Cabrera es uno de esos jugadores que hacen respetar las canas. Tiene 40 años. Y no es el único veterano con algo que decir en Augusta. Aunque no lo parezca, el número dos del mundo es ahora mismito Steve Stricker, en la flor de la vida a los 43: en los últimos 11 meses ha ganado el mismo número de torneos (cuatro) que en sus 13 temporadas anteriores como profesional. Otro de su quinta es el surafricano Ernie Els, otros 40 tacos a la espalda, y otra historia de resurrección. Después de varios cursos con la cabeza en otra parte por el autismo de su hijo, este ganador de tres grandes que a finales de Woods le discutió a Woods el número uno ha regresado por sus fueros: en 2010 suma dos oros, el CA Championship y el torneo Arnold Palmer.

Más abuelitos: Jiménez peina bigote a los 46 años. «Me sobran 20. Si tuviera 25, iba a poner en fila india a todos los jovencitos. Pero bueno, estoy encantado de la vida, vengo de vuelta, me quedan cuatro o cinco años de golf, sin tanta presión. En este golf moderno la gente se cuida más, ¡somos competitivos!», avisa el pisha, «benditos 40».

ACTITUDES Se hace el simpático


Antes de que todo su mundo estallara en diciembre, a Tiger Woods se le hací­a la boca agua pensando en 2010. Habí­a cerrado 2009 recuperado de su maltrecha rodilla y con seis victorias, ninguna grande. Pero por delante aparecí­a el paraí­so: su querido Augusta, el Open de Estados Unidos en Pebble Beach, el Británico en Saint Andrews, sus campos preferidos, una ocasión de oro para atacar el récord de 18 grandes de Jack Nicklaus (él, 14). O eso creí­a. Porque explotó su escándalo marital y el castillo se derrumbó con la contundencia con que se levantó hace 13 años, cuando el mundo descubrió que el nuevo Michael Jordan no estaba en las pistas de baloncesto, sino en los greens.

De pronto, Tiger era un golfista retirado. Dejó huérfano al golf para someterse a terapia durante mes y medio. Igual de rápido, dijo que volví­a y se vio en Augusta a la intemperie, juzgado por todos, obligado a redimirse y a pedir el cariño de unos jugadores a los que muchas veces habí­a mirado por encima del hombro. No faltó quien festejó tal cura de humildad porque no todos parecí­an dispuestos a tenderle la alfombra roja. Hasta el presidente del Augusta National Club, Billy Payne, dijo que el héroe que todos creí­an que era habí­a dejado de ser un modelo para los niños. Tiger, el dios del golf, decí­a que querí­a ser mejor persona para ser mejor jugador. Al menos, estos dí­as, en Augusta, ha mostrado una cara más amable, accesible y humana.

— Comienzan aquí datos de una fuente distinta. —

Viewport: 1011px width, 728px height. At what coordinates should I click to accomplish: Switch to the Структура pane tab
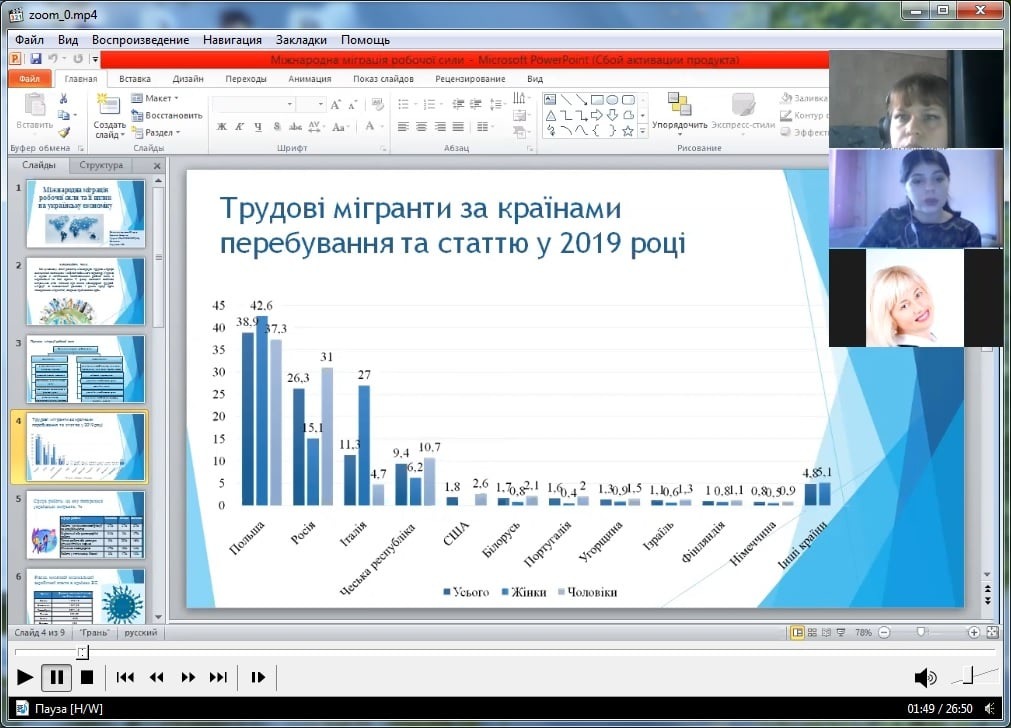tap(101, 165)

En la semana de Woods todo estaba calculado. Su conferencia de prensa, el pasado lunes, abrigado por los periodistas estadounidenses más cercanos, fue un puro show más la petición del perdón y el propósito de ser un chico bueno y bien educado. Desde el jueves, sobre el tapete, ha sido un jugador diferente al robot de otras veces. «Hay un gran cambio en Tiger. Ahora está mucho más relajado, más abierto a la gente. Normalmente, nunca miraba a los aficionados durante la ronda. Sólo recto. No hací­a caso a nadie. De alguna manera, lo veí­a todo, pero sin girar la cabeza. Ahora habla con la gente, saluda», cuenta Robert Lusetich, autor del libro Unplayable, que se publicará el próximo mes sobre el último año de Tiger. Y eso no le ha impedido dejar la mente en blanco para darle a la bola. «El aspecto mental nunca ha sido un problema, aunque controlar las emociones no es fácil. Tener el apoyo de la gente ahí­ fuera ha sido fantástico», explica el número uno.

Woods ha intentando acercarse a todos. También, a los jugadores, aunque su relación con el otro peso pesado estadounidense, Phil Mickelson, es menos que profesional. Hace unos años ni siquiera se hablaban. Tiger casi despreciaba a Mickelson por no tener ningún grande. Ahora sabe que debe ser más simpático, o al menos parecerlo, porque Mickelson le ha apoyado públicamente.

En un deporte tan mediatizado por su gran figura, en el que tantos se han llenado los bolsillos gracias a Woods, el circuito de la PGA norteamericana empezará a negociar nuevos contratos de televisión en 2011 mientras los patrocinadores van y vienen. Todos están pendientes de Tiger. Y Tiger se ha abierto ahora al mundo.